[WHAT THIS TASK INVOLVES]: Retype the data that follows with no alterations, please.

[DATA EXCERPTS]:
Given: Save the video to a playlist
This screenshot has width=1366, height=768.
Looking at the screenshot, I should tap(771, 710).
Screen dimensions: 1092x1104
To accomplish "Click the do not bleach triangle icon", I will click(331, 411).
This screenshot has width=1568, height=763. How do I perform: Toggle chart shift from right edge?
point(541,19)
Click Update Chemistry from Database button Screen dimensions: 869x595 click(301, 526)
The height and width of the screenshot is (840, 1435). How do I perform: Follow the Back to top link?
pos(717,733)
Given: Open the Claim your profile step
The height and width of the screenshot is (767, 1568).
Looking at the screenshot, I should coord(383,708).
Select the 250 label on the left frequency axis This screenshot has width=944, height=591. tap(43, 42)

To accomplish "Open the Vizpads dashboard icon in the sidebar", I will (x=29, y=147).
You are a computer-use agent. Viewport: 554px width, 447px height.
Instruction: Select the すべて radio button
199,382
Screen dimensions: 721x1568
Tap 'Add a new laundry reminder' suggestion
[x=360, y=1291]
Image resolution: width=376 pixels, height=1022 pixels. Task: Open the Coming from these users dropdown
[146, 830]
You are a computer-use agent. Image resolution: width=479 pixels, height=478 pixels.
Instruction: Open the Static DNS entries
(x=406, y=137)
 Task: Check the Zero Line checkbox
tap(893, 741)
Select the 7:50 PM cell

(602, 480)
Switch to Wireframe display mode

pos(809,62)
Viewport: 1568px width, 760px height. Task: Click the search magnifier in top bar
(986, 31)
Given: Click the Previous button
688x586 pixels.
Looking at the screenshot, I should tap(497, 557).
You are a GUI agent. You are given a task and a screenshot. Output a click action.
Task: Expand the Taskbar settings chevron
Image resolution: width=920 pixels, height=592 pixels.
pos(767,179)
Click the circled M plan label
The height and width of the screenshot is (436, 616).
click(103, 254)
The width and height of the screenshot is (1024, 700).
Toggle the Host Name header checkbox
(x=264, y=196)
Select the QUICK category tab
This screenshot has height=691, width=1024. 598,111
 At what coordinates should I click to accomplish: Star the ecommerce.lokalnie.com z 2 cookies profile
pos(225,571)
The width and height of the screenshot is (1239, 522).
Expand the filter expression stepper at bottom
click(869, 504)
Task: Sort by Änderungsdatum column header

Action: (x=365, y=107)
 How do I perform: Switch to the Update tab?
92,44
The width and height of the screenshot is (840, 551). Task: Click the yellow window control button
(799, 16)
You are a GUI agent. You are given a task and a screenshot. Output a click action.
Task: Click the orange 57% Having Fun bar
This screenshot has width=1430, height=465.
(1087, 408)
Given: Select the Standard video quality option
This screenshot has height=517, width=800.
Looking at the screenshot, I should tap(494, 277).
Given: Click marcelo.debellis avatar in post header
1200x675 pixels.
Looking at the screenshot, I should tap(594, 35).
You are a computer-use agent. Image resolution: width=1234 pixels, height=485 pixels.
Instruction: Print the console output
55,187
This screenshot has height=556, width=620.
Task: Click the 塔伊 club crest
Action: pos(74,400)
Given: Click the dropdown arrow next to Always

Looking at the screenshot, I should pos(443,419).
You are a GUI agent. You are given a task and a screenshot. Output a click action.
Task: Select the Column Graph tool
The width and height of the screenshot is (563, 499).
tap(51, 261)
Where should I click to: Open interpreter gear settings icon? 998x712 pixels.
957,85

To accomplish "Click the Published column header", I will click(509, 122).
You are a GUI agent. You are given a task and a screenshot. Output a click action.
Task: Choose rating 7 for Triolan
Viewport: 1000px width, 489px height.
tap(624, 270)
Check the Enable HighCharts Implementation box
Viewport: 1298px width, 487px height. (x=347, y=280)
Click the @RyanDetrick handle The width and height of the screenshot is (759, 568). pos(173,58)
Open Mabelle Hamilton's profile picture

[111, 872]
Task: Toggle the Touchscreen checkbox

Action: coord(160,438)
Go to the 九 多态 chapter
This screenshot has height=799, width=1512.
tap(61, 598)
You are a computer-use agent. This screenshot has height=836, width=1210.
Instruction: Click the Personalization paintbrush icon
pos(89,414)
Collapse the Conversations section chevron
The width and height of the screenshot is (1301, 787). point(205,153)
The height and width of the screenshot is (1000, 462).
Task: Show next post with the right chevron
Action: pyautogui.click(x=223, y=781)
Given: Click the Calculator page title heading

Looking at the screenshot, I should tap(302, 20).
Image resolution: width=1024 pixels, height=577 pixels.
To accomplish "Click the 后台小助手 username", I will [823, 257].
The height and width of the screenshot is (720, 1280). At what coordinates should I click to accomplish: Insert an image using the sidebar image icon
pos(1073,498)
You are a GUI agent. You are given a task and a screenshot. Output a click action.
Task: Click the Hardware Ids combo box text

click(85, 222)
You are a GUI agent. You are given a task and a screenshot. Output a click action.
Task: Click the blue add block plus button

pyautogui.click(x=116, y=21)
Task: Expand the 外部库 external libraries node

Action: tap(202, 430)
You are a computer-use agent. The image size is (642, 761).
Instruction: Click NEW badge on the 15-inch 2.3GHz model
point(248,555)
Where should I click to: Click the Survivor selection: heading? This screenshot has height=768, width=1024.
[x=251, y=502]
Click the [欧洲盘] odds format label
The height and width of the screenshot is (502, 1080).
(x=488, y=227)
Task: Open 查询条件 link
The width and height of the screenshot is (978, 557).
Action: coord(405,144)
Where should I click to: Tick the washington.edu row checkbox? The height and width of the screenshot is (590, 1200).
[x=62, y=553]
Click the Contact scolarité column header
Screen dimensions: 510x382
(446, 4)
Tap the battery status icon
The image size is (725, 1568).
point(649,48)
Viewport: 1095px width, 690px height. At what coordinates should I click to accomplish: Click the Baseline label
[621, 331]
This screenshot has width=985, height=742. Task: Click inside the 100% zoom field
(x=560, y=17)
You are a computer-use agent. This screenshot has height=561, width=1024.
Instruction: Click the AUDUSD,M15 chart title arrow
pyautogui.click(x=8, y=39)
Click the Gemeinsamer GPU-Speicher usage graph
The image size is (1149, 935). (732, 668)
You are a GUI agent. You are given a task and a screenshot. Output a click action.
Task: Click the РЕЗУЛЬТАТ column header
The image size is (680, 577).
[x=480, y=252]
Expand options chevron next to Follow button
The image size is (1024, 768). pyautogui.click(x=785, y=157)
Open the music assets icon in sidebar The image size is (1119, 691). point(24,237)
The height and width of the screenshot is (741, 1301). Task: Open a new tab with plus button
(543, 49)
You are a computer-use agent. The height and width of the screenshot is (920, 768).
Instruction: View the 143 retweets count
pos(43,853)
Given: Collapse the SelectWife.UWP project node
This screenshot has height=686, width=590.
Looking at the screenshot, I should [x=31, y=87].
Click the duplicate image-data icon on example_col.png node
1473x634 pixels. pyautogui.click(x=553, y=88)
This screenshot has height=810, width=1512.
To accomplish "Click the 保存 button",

[ANSWER TO THE PROBLEM]:
Given: Save the video to a playlist
This screenshot has width=1366, height=768.
Looking at the screenshot, I should tap(771, 710).
Screen dimensions: 1092x1104
To accomplish "Click the do not bleach triangle icon", I will click(331, 411).
This screenshot has width=1568, height=763. How do I perform: Toggle chart shift from right edge?
point(541,19)
Click Update Chemistry from Database button Screen dimensions: 869x595 click(301, 526)
The height and width of the screenshot is (840, 1435). How do I perform: Follow the Back to top link?
pos(717,733)
Given: Open the Claim your profile step
The height and width of the screenshot is (767, 1568).
Looking at the screenshot, I should coord(383,708).
Select the 250 label on the left frequency axis This screenshot has width=944, height=591. tap(43, 42)

To accomplish "Open the Vizpads dashboard icon in the sidebar", I will (x=29, y=147).
You are a computer-use agent. Viewport: 554px width, 447px height.
Instruction: Select the すべて radio button
199,382
Screen dimensions: 721x1568
Tap 'Add a new laundry reminder' suggestion
[x=360, y=1291]
Image resolution: width=376 pixels, height=1022 pixels. Task: Open the Coming from these users dropdown
[146, 830]
You are a computer-use agent. Image resolution: width=479 pixels, height=478 pixels.
Instruction: Open the Static DNS entries
(x=406, y=137)
 Task: Check the Zero Line checkbox
tap(893, 741)
Select the 7:50 PM cell

(602, 480)
Switch to Wireframe display mode

pos(809,62)
Viewport: 1568px width, 760px height. Task: Click the search magnifier in top bar
(986, 31)
Given: Click the Previous button
688x586 pixels.
Looking at the screenshot, I should tap(497, 557).
You are a GUI agent. You are given a task and a screenshot. Output a click action.
Task: Expand the Taskbar settings chevron
Image resolution: width=920 pixels, height=592 pixels.
pos(767,179)
Click the circled M plan label
The height and width of the screenshot is (436, 616).
click(103, 254)
The width and height of the screenshot is (1024, 700).
Toggle the Host Name header checkbox
(x=264, y=196)
Select the QUICK category tab
This screenshot has height=691, width=1024. 598,111
 At what coordinates should I click to accomplish: Star the ecommerce.lokalnie.com z 2 cookies profile
pos(225,571)
The width and height of the screenshot is (1239, 522).
Expand the filter expression stepper at bottom
click(869, 504)
Task: Sort by Änderungsdatum column header

Action: (x=365, y=107)
 How do I perform: Switch to the Update tab?
92,44
The width and height of the screenshot is (840, 551). Task: Click the yellow window control button
(799, 16)
You are a GUI agent. You are given a task and a screenshot. Output a click action.
Task: Click the orange 57% Having Fun bar
This screenshot has width=1430, height=465.
(1087, 408)
Given: Select the Standard video quality option
This screenshot has height=517, width=800.
Looking at the screenshot, I should tap(494, 277).
Given: Click marcelo.debellis avatar in post header
1200x675 pixels.
Looking at the screenshot, I should tap(594, 35).
You are a computer-use agent. Image resolution: width=1234 pixels, height=485 pixels.
Instruction: Print the console output
55,187
This screenshot has height=556, width=620.
Task: Click the 塔伊 club crest
Action: pos(74,400)
Given: Click the dropdown arrow next to Always

Looking at the screenshot, I should pos(443,419).
You are a GUI agent. You are given a task and a screenshot. Output a click action.
Task: Select the Column Graph tool
The width and height of the screenshot is (563, 499).
tap(51, 261)
Where should I click to: Open interpreter gear settings icon? 998x712 pixels.
957,85

To accomplish "Click the Published column header", I will click(509, 122).
You are a GUI agent. You are given a task and a screenshot. Output a click action.
Task: Choose rating 7 for Triolan
Viewport: 1000px width, 489px height.
tap(624, 270)
Check the Enable HighCharts Implementation box
Viewport: 1298px width, 487px height. (x=347, y=280)
Click the @RyanDetrick handle The width and height of the screenshot is (759, 568). pos(173,58)
Open Mabelle Hamilton's profile picture

[111, 872]
Task: Toggle the Touchscreen checkbox

Action: coord(160,438)
Go to the 九 多态 chapter
This screenshot has height=799, width=1512.
tap(61, 598)
You are a computer-use agent. This screenshot has height=836, width=1210.
Instruction: Click the Personalization paintbrush icon
pos(89,414)
Collapse the Conversations section chevron
The width and height of the screenshot is (1301, 787). point(205,153)
The height and width of the screenshot is (1000, 462).
Task: Show next post with the right chevron
Action: pyautogui.click(x=223, y=781)
Given: Click the Calculator page title heading

Looking at the screenshot, I should tap(302, 20).
Image resolution: width=1024 pixels, height=577 pixels.
To accomplish "Click the 后台小助手 username", I will [823, 257].
The height and width of the screenshot is (720, 1280). At what coordinates should I click to accomplish: Insert an image using the sidebar image icon
pos(1073,498)
You are a GUI agent. You are given a task and a screenshot. Output a click action.
Task: Click the Hardware Ids combo box text

click(85, 222)
You are a GUI agent. You are given a task and a screenshot. Output a click action.
Task: Click the blue add block plus button

pyautogui.click(x=116, y=21)
Task: Expand the 外部库 external libraries node

Action: tap(202, 430)
You are a computer-use agent. The image size is (642, 761).
Instruction: Click NEW badge on the 15-inch 2.3GHz model
point(248,555)
Where should I click to: Click the Survivor selection: heading? This screenshot has height=768, width=1024.
[x=251, y=502]
Click the [欧洲盘] odds format label
The height and width of the screenshot is (502, 1080).
(x=488, y=227)
Task: Open 查询条件 link
The width and height of the screenshot is (978, 557).
Action: coord(405,144)
Where should I click to: Tick the washington.edu row checkbox? The height and width of the screenshot is (590, 1200).
[x=62, y=553]
Click the Contact scolarité column header
Screen dimensions: 510x382
(446, 4)
Tap the battery status icon
The image size is (725, 1568).
point(649,48)
Viewport: 1095px width, 690px height. At what coordinates should I click to accomplish: Click the Baseline label
[621, 331]
This screenshot has width=985, height=742. Task: Click inside the 100% zoom field
(x=560, y=17)
You are a computer-use agent. This screenshot has height=561, width=1024.
Instruction: Click the AUDUSD,M15 chart title arrow
pyautogui.click(x=8, y=39)
Click the Gemeinsamer GPU-Speicher usage graph
The image size is (1149, 935). (732, 668)
You are a GUI agent. You are given a task and a screenshot. Output a click action.
Task: Click the РЕЗУЛЬТАТ column header
The image size is (680, 577).
[x=480, y=252]
Expand options chevron next to Follow button
The image size is (1024, 768). pyautogui.click(x=785, y=157)
Open the music assets icon in sidebar The image size is (1119, 691). point(24,237)
The height and width of the screenshot is (741, 1301). Task: Open a new tab with plus button
(543, 49)
You are a computer-use agent. The height and width of the screenshot is (920, 768).
Instruction: View the 143 retweets count
pos(43,853)
Given: Collapse the SelectWife.UWP project node
This screenshot has height=686, width=590.
Looking at the screenshot, I should [x=31, y=87].
Click the duplicate image-data icon on example_col.png node
1473x634 pixels. pyautogui.click(x=553, y=88)
This screenshot has height=810, width=1512.
To accomplish "Click the 保存 button",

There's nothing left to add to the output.